As an editor myself, I am wondering how this could work because so many suggested changes are discretionary in nature and some number of others are just plain wrong. And is a change actually a deletion and insertion (two charges)? Is the removal of a comma equal in worth to the rewriting of a sentence? Some solutions require a mere keystroke, and others are real head-scratchers. And all that assumes that you know what the client meant to say, which can be hard to determine from error-ridden text. What do you charge for an intelligent and well-written query without a change?

Besides, if you are working on something that’s in very good shape, you could spend a lot of time going over pages that don’t need any changes, but the absence of changes represents an investment of time and many editorial decisions. Getting paid nothing for that would not be fair compensation for the effort put in.

Customarily, rates are based on either unit of time or unit of text (such as a page or a number of words).

If I were your customer, I would want to see very clear definitions of what I was paying for before I engaged your services. In fact, having been a party to many futile exercises over the years in which defining and quantifying editorial changes was the aim, I would love to see them in any case.

pallen123's avatar

Thank you both for your input. @Jeruba I’m sorry I wasn’t clear. The edits I’m referring to are not what most typically think of when they hear the word “edit”. The actual service has nothing to do with text editing. However the site we’re developing could be easily redesigned for that purpose—although as you point out the pricing would have to be different. In this case the edits are changes to technical diagrams.

Jeruba's avatar

@pallen123, the customer asks for a change to a technical diagram, and that’s one edit?

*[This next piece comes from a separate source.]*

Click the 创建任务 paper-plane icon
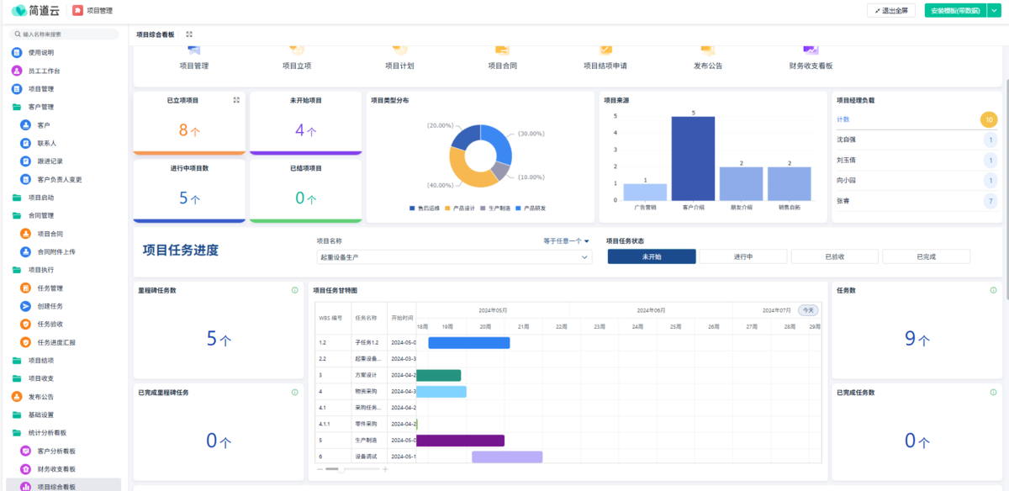 (x=25, y=306)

You know your business better than I do, to be sure, but at times in my career I have been the editor sending a drawing back to the technical artist for changes, and I would still say that defining “one change” could be tricky. The customer sees one fix and you see twenty operations to achieve it. How do you charge for that?

phaedryx's avatar

I’m more used to paying for services over time, e.g. $10 for an hour’s worth of editing, but I guess, of the two options, I’d prefer paying per edit.